- **Written exercise**
Set down every line of all the entries below word for word, leaving out the pictures.

[Element and text position data]
··········

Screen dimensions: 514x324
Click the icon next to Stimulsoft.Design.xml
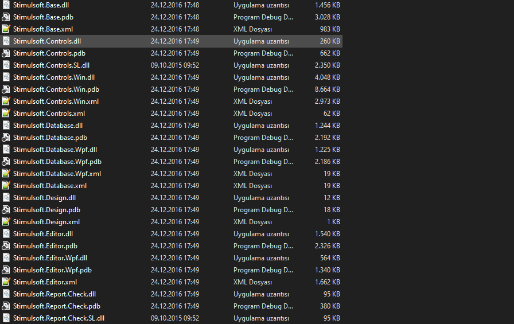click(x=6, y=221)
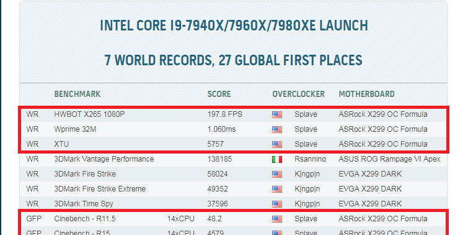Open the Wprime 32M benchmark entry
Image resolution: width=468 pixels, height=235 pixels.
coord(75,129)
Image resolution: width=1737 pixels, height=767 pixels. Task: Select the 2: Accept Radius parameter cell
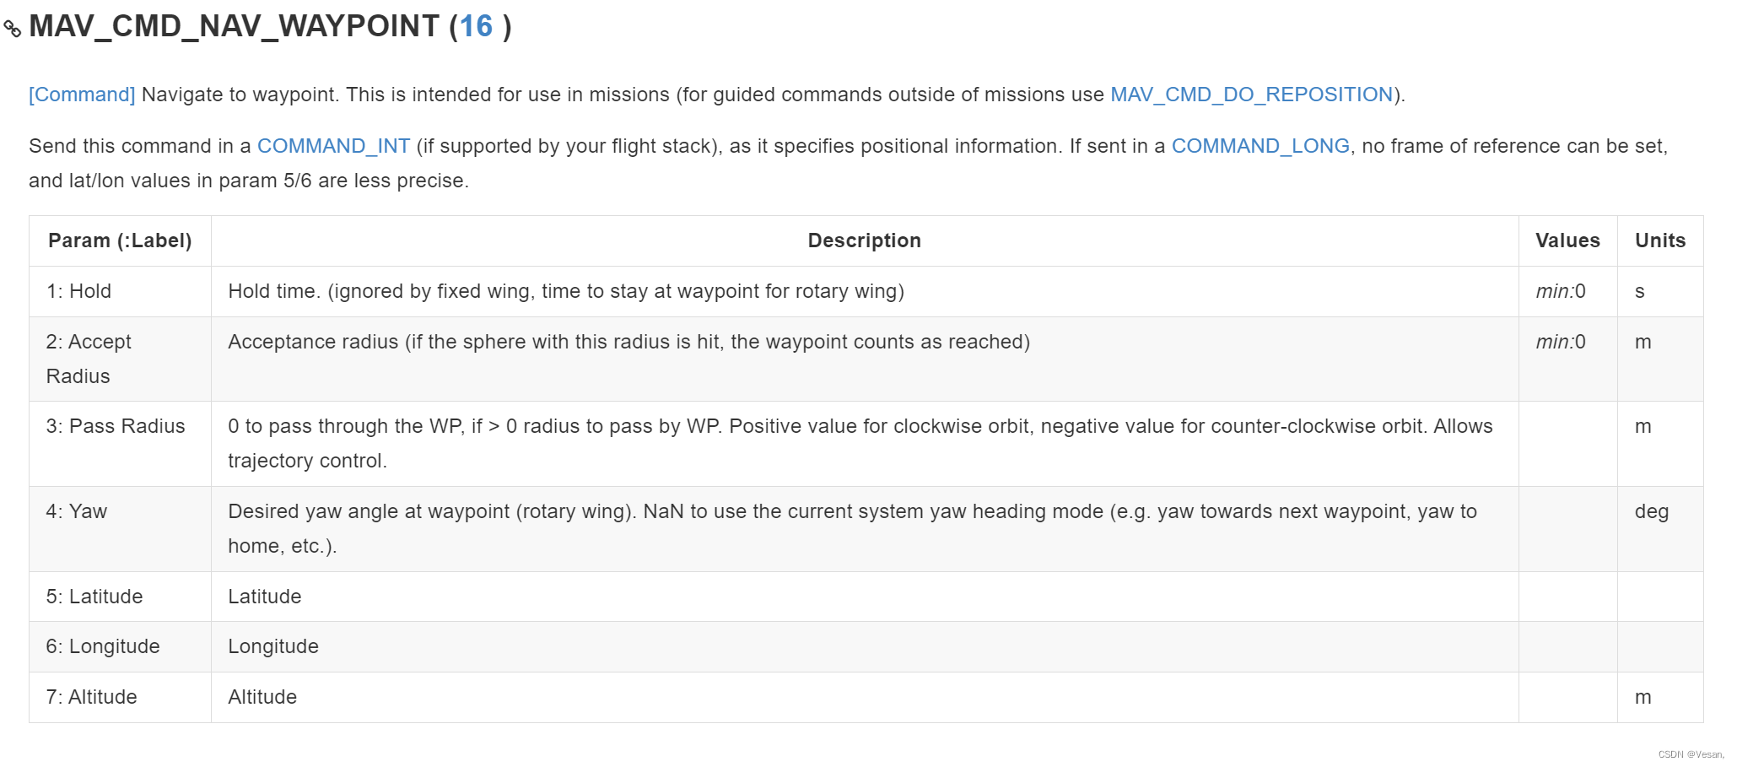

··········

- **Correct result**
Screen dimensions: 514x324
Click the icon next to Stimulsoft.Design.xml
click(x=6, y=221)
Open the Wprime 32M benchmark entry
Image resolution: width=468 pixels, height=235 pixels.
coord(75,129)
Image resolution: width=1737 pixels, height=767 pixels. Task: Select the 2: Accept Radius parameter cell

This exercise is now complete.